The South African strain is believed to be even more transmissible than the Kent strain, and there are significant changes in the spike protein that open the door to vaccine resistance.
However, on Friday, a leading SAGE expert told MailOnline that there was ‘no evidence’ of widespread transmission of the variant – dubbed 501.V2 – in the UK.
Amid signs that the cases are flattening, Matt Hancock said the ‘next few days’ would be key to understanding if the lockdown is working, with the prime minister having to wait until the weekend to make a final decision on new measures.
However, scientists have warned that critical capacity in the NHS will still be under tremendous strain in March due to the delay between infection and becoming ill, with up to 250,000 people a day reported to have contracted the virus.
The London Councils and Mayor Sadiq Khan today called on Johnson to introduce new measures, such as closing places of worship immediately, otherwise they risk an ‘unsustainable pressure’ on services.
Meanwhile, Nicola Sturgeon has said she could announce a hardening in Scotland today, suggesting click-and-pick-up and takeaways will be curbed to reduce socializing.
In a round of interviews this morning, Mr Hancock told Sky News it was “impossible to know” when the restrictions could be relaxed.
“We will not keep the restrictions longer than necessary, but we will keep them in place for as long as they are needed,” he said.
He added: ‘I’m seeing if the number of cases is just starting to level off. I hope we start to see that in the coming days. The few days ahead are the critical time to know if this national lockdown is working. ‘
Meanwhile, during his LBC interview, Professor Van-Tam also defended the decision to prioritize giving as many people a first vaccination shot as possible rather than keeping doses to deliver booster shots after three weeks.

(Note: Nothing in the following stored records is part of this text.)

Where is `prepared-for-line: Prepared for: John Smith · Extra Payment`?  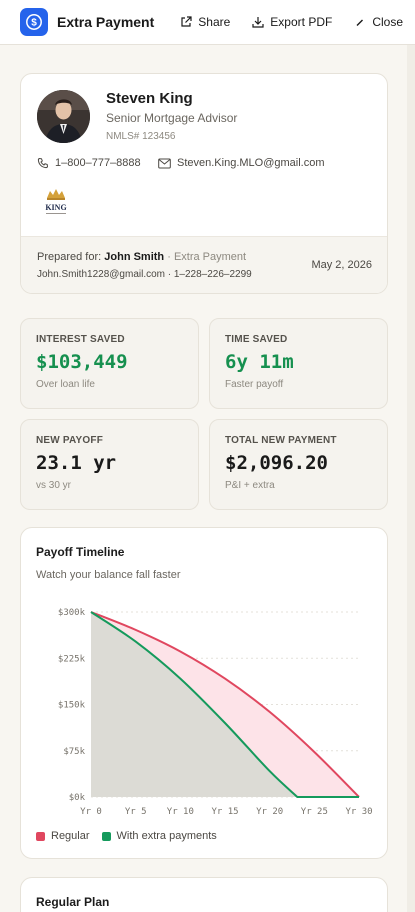 prepared-for-line: Prepared for: John Smith · Extra Payment is located at coordinates (142, 257).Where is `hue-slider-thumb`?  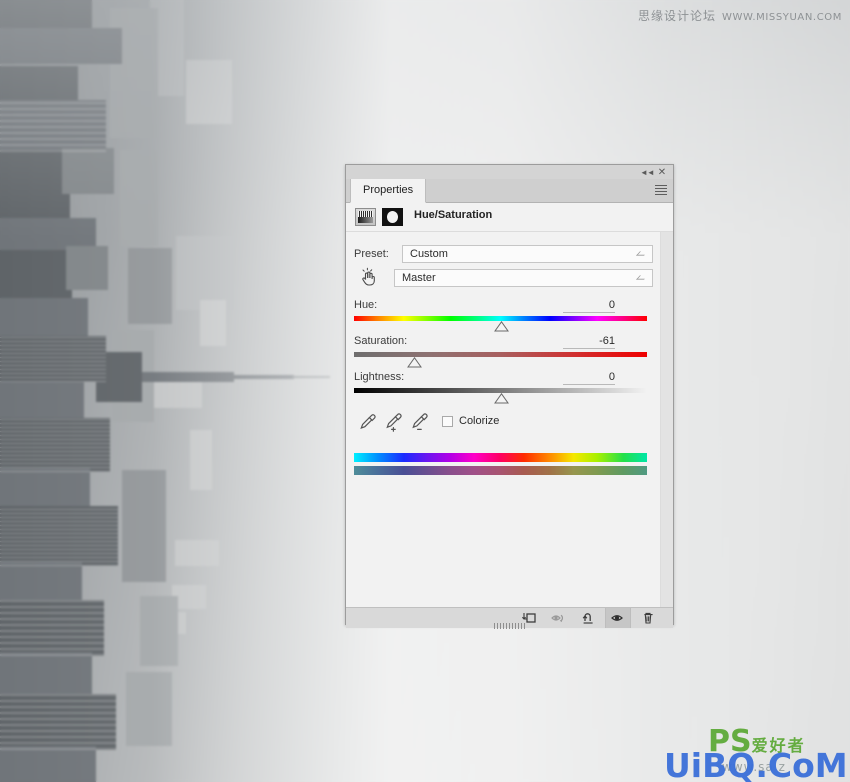
hue-slider-thumb is located at coordinates (501, 326).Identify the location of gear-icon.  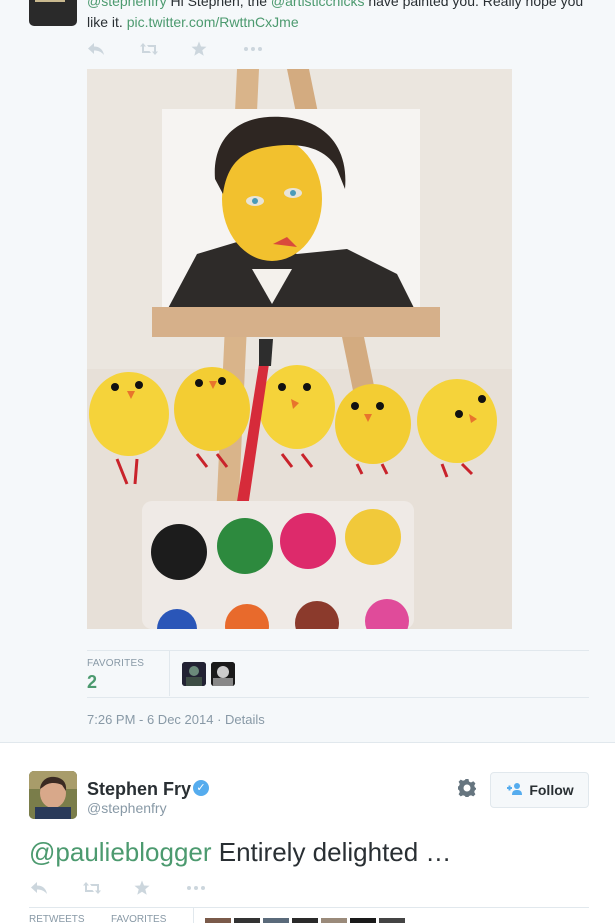
(467, 791).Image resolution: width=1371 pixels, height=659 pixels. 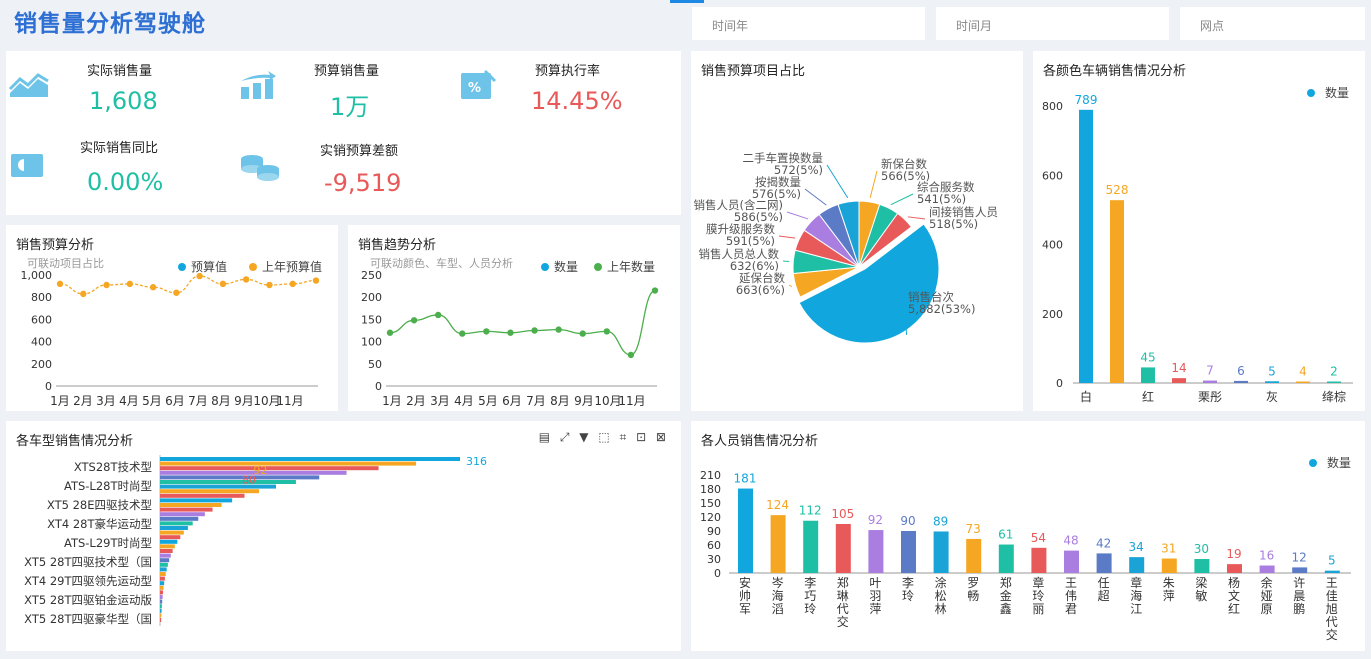 What do you see at coordinates (1052, 24) in the screenshot?
I see `filter-month: 时间月` at bounding box center [1052, 24].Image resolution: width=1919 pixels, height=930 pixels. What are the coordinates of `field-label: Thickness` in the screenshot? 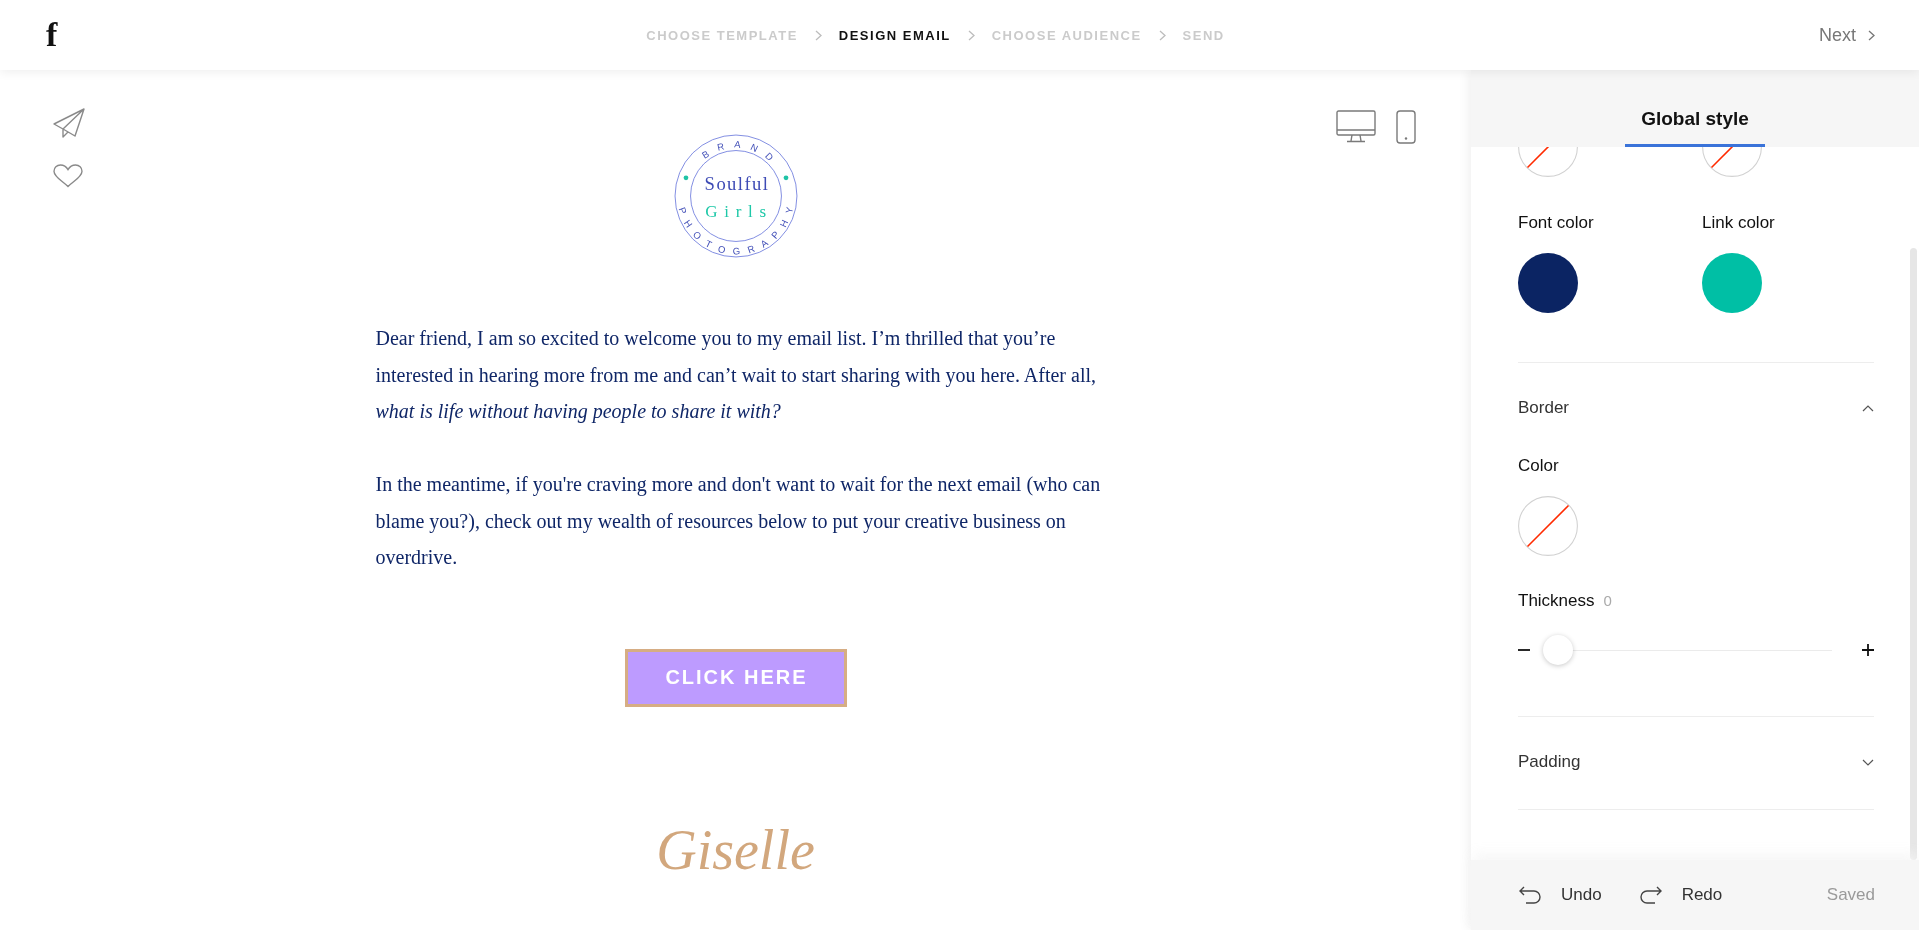 It's located at (1556, 600).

He said the country was in “a supply constrained situation” because of the time it takes to deliver vaccine doses.
‘We all have elderly loved ones and if we want to protect as many of them as possible as soon as possible, with a meaningful amount of protection, then the right strategy for us is to give the first dose first and come back for the second one as we get more people the first dose, ”he said.
“If you have two grandparents and you have two vaccines, what do you do – do you give one two doses and leave the other nothing?”
With a 10-12 week delay before people now receive a second injection, Professor Van-Tam admitted there was no data available on the protection the first shot would provide at that stage, although he was ‘absolutely comfortable’ with the decision.
If you take an extremely purist answer and say ‘where does the data end? “, The data ends after 42 days,” he said.
“But if you take an expert scientific standpoint, it is simply unlikely that the protective effect will disappear after that and we are confident that there will be adequate protection on board until the second dose is given.”